Trata-se de um estudo transversal com delineamento analítico descritivo de abordagem quanti-qualitativa. Nesta abordagem há uma integração entre as metodologias quantitativas e qualitativas, buscando-se a complementaridade entre elas.(91)

Segundo Minayo (92), este tipo de estudo relaciona-se diretamente com o objeto a ser estudado, entendendo-se que nas pesquisas sociais é possível analisar as frequências e regularidades, mas também as relações, as histórias, os pontos de vista e a lógica interna dos sujeitos que estão sendo estudados.

Vários autores definem a saúde como um processo social (93), que trabalha, simultaneamente, problemas coletivos e determinações biológico-social-ambientais, sendo considerada como um bem social compartilhado. (92,94)

4.2. A realidade reapresentando-se a esta autora...

Inicialmente, imaginei-me como pesquisadora que analisaria dados com um olhar imparcial ao campo. No entanto, logo descobri que o desafio de pesquisar quem é essa população de adolescentes e jovens que passa pelo Consultório na Rua cotidianamente e, que está à margem da sociedade (literalmente, em muitos casos, não há lugar para elas e eles), é enorme.
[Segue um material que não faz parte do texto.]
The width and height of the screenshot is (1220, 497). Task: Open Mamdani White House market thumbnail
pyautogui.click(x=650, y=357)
Deste modo, mesmo como o objetivo de realizar uma pesquisa para o Mestrado, o que obtive nesses pouco mais de dois anos de estudo, foi muito mais do que questionários respondidos. Ampliei o meu olhar para além do físico e do psíquico, ouso dizer que, após anos de prática como médica, foram as conversas com essas e esses adolescentes que me permitiram realmente enxergar o biopsicossocial.
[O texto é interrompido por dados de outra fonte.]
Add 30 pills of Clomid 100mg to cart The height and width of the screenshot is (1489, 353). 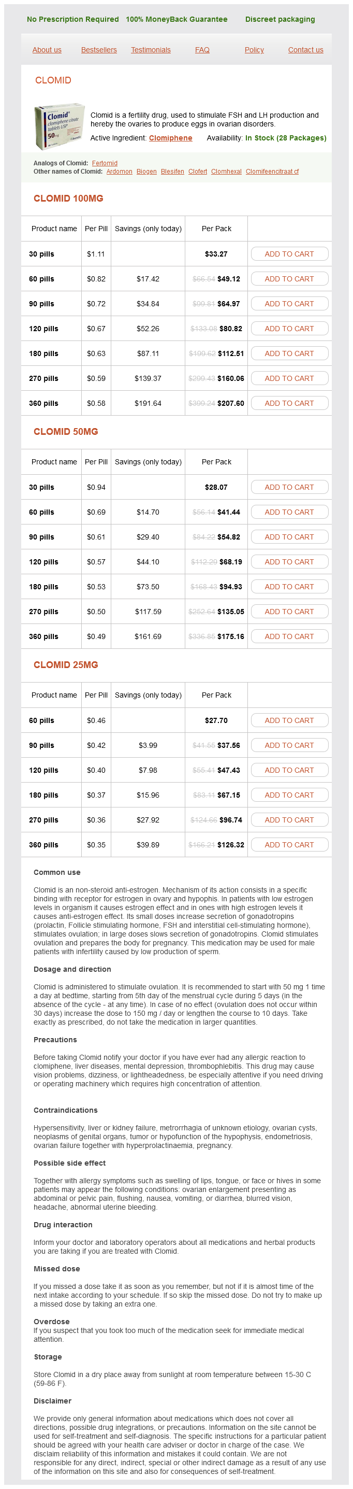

Acredito também, que, no decorrer da pesquisa a equipe do Consultório na Rua ampliou o olhar para a população de adolescentes e jovens em situação de rua em Campinas.

Devido à especificidade do campo de pesquisa: dinâmico, com vivência e percepção do tempo próprias e com regras singulares, precisei recorrer a mais de uma abordagem metodológica para analisar todas as variáveis em questão.